Question Video: Expressing a Pair of Simultaneous Equations as a Matrix Equation Mathematics • First Year of Secondary School

Video Transcript

Express the simultaneous equations three 𝑎 plus two 𝑏 equals 13 and two 𝑎 plus three 𝑏 equal seven as a matrix equation.

We recall that we can represent a system of linear equations in matrix form using a coefficient matrix, a variable matrix, and a constant matrix. Before doing this, we need to ensure that our equations are written in standard form, 𝑎𝑥 plus 𝑏𝑦 is equal to 𝑐, where 𝑎, 𝑏, and 𝑐 are constants. In this question, both of our equations are written in standard form. However, it is important to note that 𝑎 and 𝑏 are variables and not constants.

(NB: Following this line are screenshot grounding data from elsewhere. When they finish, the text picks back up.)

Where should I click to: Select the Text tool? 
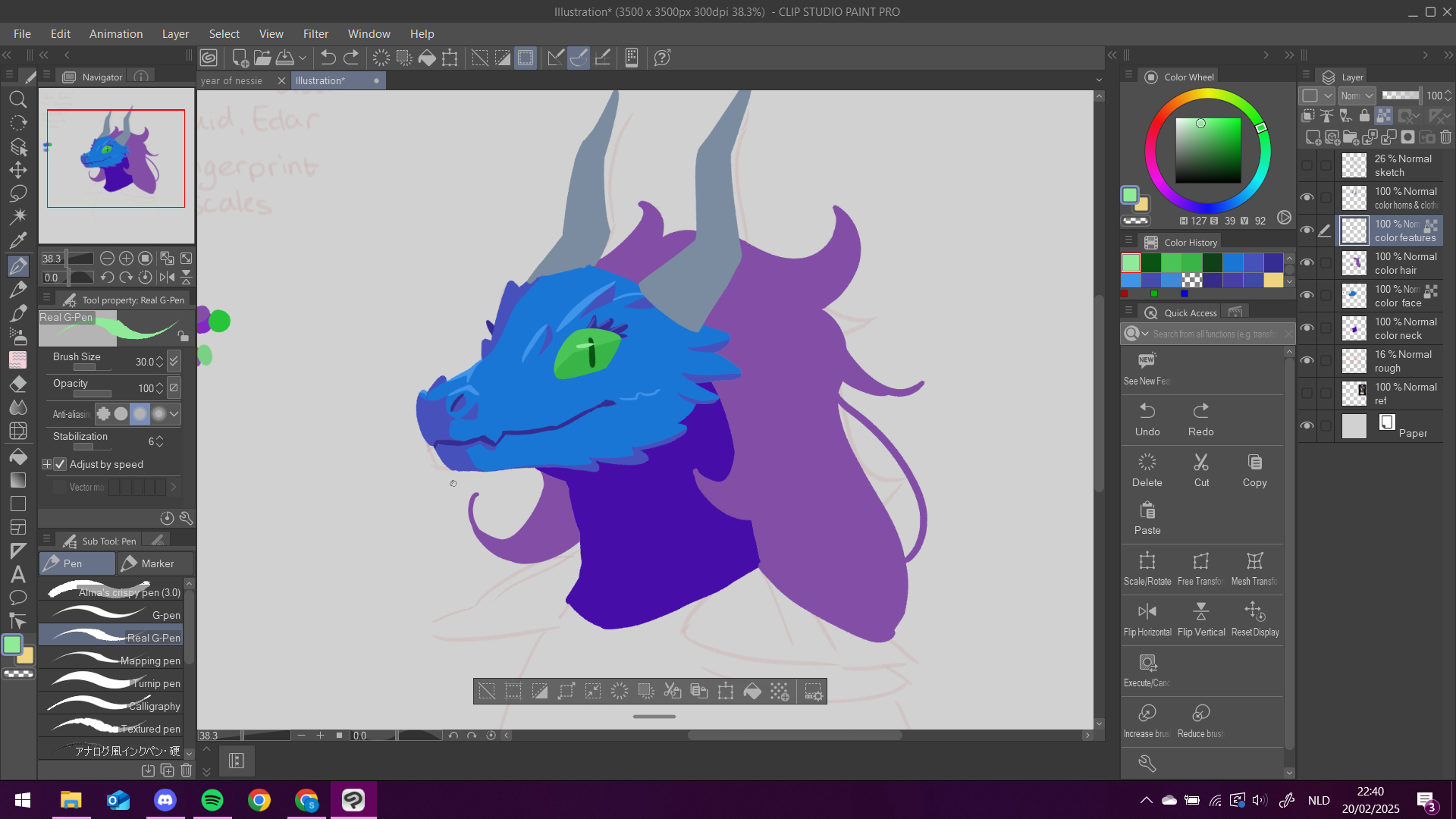tap(18, 575)
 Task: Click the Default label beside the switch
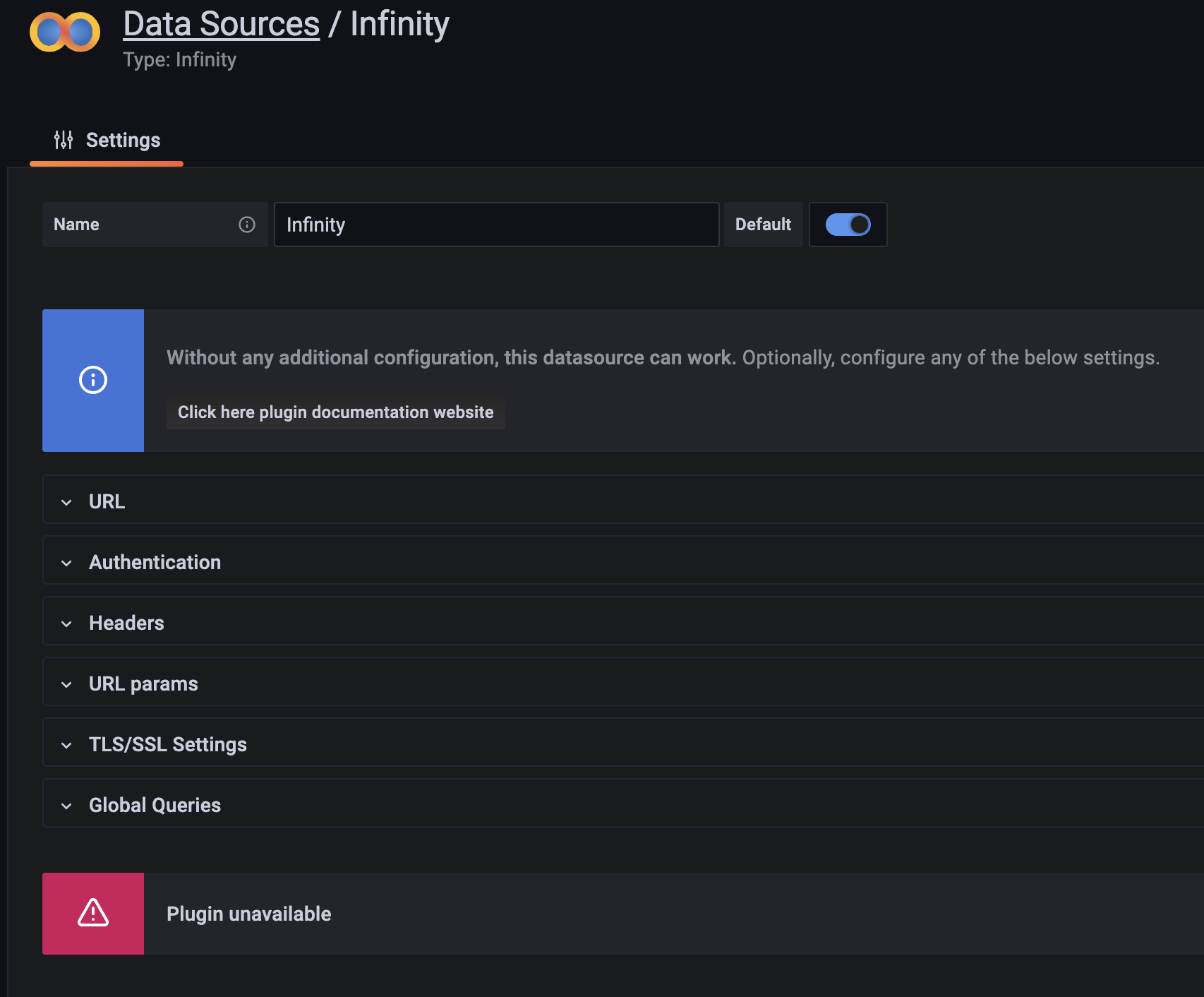click(763, 225)
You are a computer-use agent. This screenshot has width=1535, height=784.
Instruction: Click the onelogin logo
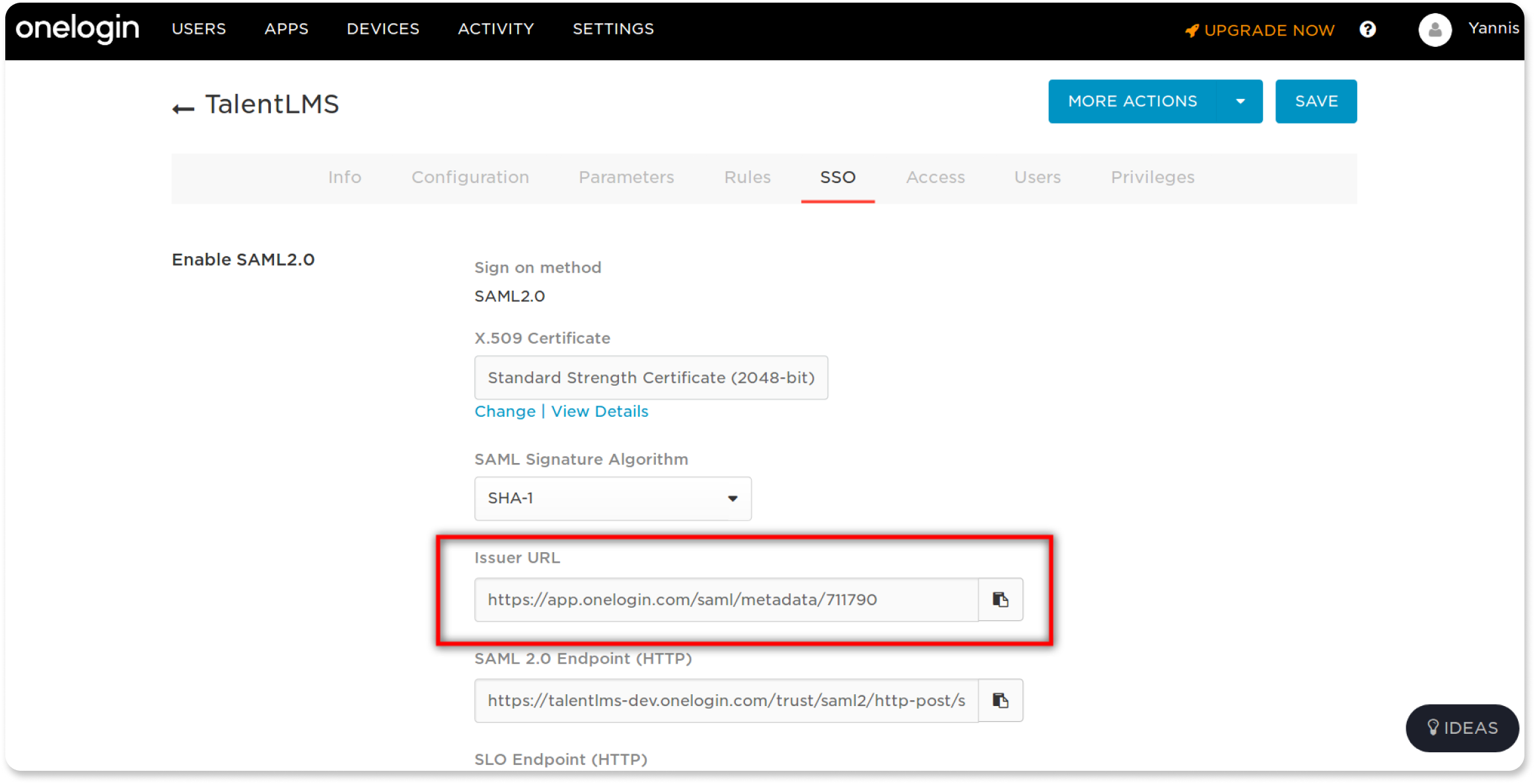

We know that the coefficient matrix can be formed by aligning the coefficients of the variables of each equation in a row. The coefficients of our first equation are three and two. In the second equation, we have two and three, giving us the two-by-two coefficient matrix three, two, two, three. The variables here are 𝑎 and 𝑏. So we can write the variable matrix as the two-by-one matrix 𝑎, 𝑏. On the right-hand side, we have the constant terms 13 and seven. As these correspond to the first and second equation, respectively, the constant matrix is 13, seven.

We now have a matrix equation made up of a coefficient matrix, a variable matrix, and a constant matrix. The simultaneous equations three 𝑎 plus two 𝑏 is equal to 13 and two 𝑎 plus three 𝑏 is equal to seven can be rewritten as a matrix equation three, two, two, three multiplied by 𝑎, 𝑏 is equal to 13, seven.